A promulgação da Lei de Fomento de Hipotecas Asseguradas (FHA) em 1954 acelerou a construção de uma grande quantidade de repartições ou novas subdivisões em toda Havana, como Fontanar, Altahabana ou o Parcelamento Zayas. Alguns arquitetos importantes como Miguel Gastón ou Emilio del Junco (que desenhou com Mario Romañach a Repartição Santa Catalina, provavelmente o melhor daquele tempo) projetaram algumas destas urbanizações; e em seus escritórios trabalharam arquitetos recém formados, como Mario González, que depois do triunfo da Revolução teria um papel destacado no planejamento da capital.
Nicolás Quintana havia feito também nos ‘50 uma pequena obra maestra com o conjunto de habitações junto ao Hotel Internacional de Varadero, organizadas ao longo de um extenso cul-de-sac e seguindo seu particular estilo arquitetônico praieiro com paredes de pedra a vista e tetos inclinados de madeira e telhas. Já havia empregado esse repertório antes nas cabanas do hotel Kawama, também em Varadero. Mas a maioria daquelas dezenas de urbanizações foram executadas por companhias sem mais interesses que o especulativo. Recordo uma delas, onde só trabalhei três dias, que desenhava as plantas das habitações a 1:50 e colocava o mobiliário a 1:80…
Tudo referente à Havana do Leste foi um dos maiores negócios sujos de Batista. Conhecendo (obviamente) a próxima construção do Túnel da Bahia e a Via Monumental, inaugurados no final de 1958, ele e seus sócios se haviam beneficiado com a enorme mais-valia que essas inversões produziriam em terrenos até então praticamente incomunicáveis. Existe um filme rodado recentemente aqui pelo diretor espanhol formado em Cuba, Mariano Barroso, que trata sobre isso: Formigas na Boca, baseada num thriller do irmão do diretor, Miguel Barroso.
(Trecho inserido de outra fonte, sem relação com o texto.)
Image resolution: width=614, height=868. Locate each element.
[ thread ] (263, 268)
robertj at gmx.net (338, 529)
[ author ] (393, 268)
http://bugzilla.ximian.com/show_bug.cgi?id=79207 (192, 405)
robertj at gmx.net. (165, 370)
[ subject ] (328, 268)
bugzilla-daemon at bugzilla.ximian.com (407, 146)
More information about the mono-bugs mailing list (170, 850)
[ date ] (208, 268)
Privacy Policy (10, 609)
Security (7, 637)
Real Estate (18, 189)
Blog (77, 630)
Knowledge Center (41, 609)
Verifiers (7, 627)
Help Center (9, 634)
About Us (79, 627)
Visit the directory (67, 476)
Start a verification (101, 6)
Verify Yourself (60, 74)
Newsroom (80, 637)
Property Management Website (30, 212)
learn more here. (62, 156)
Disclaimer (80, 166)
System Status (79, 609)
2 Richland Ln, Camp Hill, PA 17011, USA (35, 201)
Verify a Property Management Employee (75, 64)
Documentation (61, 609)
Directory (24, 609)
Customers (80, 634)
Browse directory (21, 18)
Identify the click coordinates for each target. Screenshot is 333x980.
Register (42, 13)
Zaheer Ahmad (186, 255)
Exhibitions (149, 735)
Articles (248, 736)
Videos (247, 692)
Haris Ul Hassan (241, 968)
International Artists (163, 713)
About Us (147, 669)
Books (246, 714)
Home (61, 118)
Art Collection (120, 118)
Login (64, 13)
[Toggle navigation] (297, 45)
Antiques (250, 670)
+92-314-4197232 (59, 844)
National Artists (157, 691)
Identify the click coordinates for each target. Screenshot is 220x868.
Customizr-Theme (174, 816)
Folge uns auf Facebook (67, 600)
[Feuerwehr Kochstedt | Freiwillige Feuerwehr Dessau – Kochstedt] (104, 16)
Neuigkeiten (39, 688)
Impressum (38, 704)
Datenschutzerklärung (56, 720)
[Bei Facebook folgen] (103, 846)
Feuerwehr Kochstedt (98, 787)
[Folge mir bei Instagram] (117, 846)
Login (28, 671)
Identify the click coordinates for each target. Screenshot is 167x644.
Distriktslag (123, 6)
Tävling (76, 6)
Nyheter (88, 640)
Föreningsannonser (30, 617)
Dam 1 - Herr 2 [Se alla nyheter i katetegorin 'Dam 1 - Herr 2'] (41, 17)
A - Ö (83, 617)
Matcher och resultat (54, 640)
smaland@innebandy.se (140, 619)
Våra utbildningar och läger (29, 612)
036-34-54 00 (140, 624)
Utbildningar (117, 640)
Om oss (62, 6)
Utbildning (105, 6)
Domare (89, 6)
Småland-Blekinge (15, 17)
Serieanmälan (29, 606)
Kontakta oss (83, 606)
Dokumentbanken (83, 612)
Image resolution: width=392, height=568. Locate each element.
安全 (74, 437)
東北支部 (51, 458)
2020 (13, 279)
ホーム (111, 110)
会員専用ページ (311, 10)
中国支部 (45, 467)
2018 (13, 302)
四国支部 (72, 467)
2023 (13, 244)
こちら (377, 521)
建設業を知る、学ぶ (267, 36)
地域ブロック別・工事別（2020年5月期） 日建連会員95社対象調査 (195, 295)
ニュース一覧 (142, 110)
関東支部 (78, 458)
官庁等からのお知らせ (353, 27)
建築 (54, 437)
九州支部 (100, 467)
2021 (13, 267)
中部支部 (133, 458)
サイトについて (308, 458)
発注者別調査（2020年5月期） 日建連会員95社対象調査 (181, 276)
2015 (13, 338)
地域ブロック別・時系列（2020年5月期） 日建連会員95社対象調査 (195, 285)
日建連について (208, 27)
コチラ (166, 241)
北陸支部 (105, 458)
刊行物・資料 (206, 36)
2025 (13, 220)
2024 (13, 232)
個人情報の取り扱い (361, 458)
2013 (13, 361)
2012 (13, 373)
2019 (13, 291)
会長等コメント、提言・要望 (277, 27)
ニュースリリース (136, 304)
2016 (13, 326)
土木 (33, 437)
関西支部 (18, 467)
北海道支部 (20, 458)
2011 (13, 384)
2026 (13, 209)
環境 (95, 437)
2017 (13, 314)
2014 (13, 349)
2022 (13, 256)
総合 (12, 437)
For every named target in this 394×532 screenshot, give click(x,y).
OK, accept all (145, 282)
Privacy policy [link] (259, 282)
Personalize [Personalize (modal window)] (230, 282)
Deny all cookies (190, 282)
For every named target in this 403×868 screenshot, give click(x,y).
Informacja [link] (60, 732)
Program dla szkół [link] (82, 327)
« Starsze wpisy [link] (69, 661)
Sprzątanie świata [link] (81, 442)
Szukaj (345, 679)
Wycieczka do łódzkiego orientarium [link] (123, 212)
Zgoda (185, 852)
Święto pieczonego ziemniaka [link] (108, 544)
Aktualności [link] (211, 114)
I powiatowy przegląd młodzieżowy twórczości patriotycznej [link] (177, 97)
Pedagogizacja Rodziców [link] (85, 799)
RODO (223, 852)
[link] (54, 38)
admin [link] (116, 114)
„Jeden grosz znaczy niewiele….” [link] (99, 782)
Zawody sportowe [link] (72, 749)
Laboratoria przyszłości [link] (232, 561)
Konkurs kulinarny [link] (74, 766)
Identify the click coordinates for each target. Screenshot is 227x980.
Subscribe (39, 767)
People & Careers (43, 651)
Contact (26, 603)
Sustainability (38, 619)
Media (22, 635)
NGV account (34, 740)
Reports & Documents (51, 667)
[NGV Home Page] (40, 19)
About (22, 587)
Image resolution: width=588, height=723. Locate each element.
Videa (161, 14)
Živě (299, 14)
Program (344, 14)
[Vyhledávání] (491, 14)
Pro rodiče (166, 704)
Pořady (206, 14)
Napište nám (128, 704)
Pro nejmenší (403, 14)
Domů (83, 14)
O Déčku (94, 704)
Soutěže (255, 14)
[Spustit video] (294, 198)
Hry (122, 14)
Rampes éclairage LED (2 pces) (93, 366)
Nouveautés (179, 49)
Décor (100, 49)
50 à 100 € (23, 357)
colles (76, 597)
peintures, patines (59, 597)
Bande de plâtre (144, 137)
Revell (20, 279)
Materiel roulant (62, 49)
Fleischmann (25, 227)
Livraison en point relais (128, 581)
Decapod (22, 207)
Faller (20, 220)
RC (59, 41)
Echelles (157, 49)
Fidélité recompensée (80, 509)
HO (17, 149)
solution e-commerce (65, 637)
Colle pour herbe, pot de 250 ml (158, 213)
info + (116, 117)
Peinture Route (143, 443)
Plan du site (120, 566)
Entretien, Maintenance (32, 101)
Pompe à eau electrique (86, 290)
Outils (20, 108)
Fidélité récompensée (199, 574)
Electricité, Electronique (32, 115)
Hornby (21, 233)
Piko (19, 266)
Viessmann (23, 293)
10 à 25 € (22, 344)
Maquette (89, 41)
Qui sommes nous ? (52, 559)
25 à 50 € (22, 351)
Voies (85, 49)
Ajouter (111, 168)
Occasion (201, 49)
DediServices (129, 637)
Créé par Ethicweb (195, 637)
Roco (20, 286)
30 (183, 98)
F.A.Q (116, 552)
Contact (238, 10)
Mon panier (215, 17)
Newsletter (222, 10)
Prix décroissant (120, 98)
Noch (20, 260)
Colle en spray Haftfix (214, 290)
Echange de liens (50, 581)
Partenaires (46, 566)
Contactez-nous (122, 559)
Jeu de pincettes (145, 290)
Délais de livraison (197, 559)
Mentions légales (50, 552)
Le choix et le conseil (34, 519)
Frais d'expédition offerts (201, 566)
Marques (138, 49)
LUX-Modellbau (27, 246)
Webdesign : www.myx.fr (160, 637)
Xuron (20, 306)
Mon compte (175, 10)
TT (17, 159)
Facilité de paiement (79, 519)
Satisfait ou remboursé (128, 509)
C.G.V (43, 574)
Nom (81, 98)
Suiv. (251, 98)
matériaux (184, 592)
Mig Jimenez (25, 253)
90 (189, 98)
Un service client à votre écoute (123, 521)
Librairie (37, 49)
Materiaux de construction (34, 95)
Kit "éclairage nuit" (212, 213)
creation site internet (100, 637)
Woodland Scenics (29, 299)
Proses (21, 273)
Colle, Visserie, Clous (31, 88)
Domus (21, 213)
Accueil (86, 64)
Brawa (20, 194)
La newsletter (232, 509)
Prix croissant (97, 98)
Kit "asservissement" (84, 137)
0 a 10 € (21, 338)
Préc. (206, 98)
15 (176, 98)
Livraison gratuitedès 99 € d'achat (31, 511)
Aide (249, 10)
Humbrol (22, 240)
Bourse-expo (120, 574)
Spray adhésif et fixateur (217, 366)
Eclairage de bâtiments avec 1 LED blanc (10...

O Plano Sert propunha um novo desenvolvimento ao leste de Havana, incluindo um centro direcional político-administrativo com um Palácio Presidencial que seria o maior do mundo – e possivelmente o melhor resguardado –, depois do susto que passou Batista em 1957. Também convidaram outro arquiteto de fama mundial, Franco Albini – que deixou um testemunho na revista Espacio –, projetista das unidades residenciais entre o Castelo do Morro e Cojímar. Mas devido ao fechamento da Universidade e à dispersão (e em ocasiões, perseguição) dos estudantes, a maioria veio a conhecer essas propostas depois do triunfo da Revolução.
Apoiando-se nessa custosa infra-estrutura paga pelo Estado – Túnel da Bahia, Via Monumental – foram feitas ao leste de Havana as urbanizações de Alamar, Via Túnel, Colinas de Villarreal e Belvedere, para só mencionar as mais próximas ao centro da capital. O triunfo da Revolução deixou esses planos não concluídos, e a urbanização de Alamar seria utilizada a partir de 1971 para receber um enorme e amorfo crescimento em edifícios de cinco plantas construídos pelas "Microbrigadas", onde se diluíram as poucas casinhas que ocupavam o parcelamento original.